April 18, 2007 — If President George W. Bush's Twenty in Ten Initiative works to increase renewable and alternative transportation fuels, the United States will have 35 billion gallons of ethanol at its disposal by 2017.
Sounds great. After all, alternative fuels reduce our country's dependency on foreign oil and are gentler on the environment. Right?
Maybe not. A new study shows that ethanol could pose the same or even greater health risks to humans than gasoline and does little, if anything, to make the air more breathable.
"Ethanol is a really poor solution to the climate problem and it is not a good solution for the air quality problem," said Mark Jacobson, associate professor of civil and environmental engineering at Stanford University.
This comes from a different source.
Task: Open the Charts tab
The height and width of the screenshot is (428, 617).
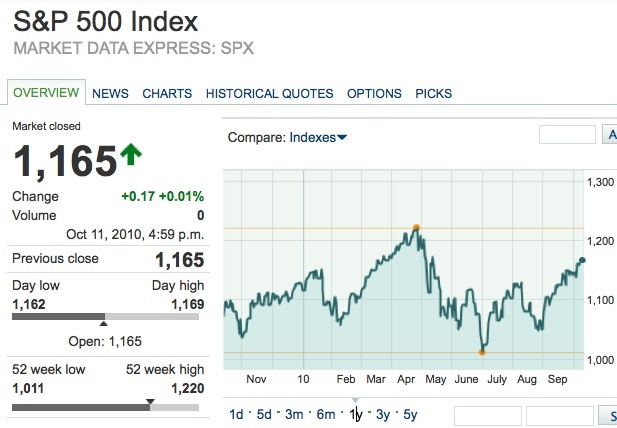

Jacobson reports his research in the April 18 online edition of Environmental Science and Technology.
The results are based on a comprehensive computer model that combines human population distribution and health data with complex environmental conditions, including chemical reactions, temperatures, sunlight, clouds, wind and precipitation.
Jacobson used the model to simulate two air quality cases for the year 2020 — one that showed what the air quality would look like if Americans were still driving gasoline-powered vehicles and another that illustrated air quality if everyone were driving vehicles powered by E-85, a blend of 85 percent ethanol and 15 percent gasoline.
Jacobson compared the two scenarios and found that although using ethanol, instead of gasoline, will reduce two dangerous carcinogenic emissions (benzene and butadiene), it will increase two others (formaldehyde and acetaldehyde).
Ethanol also escalates ground-level ozone, otherwise known as smog. (The same ozone located 10 to 30 miles high in the stratosphere protects the Earth from harmful ultraviolet radiation.)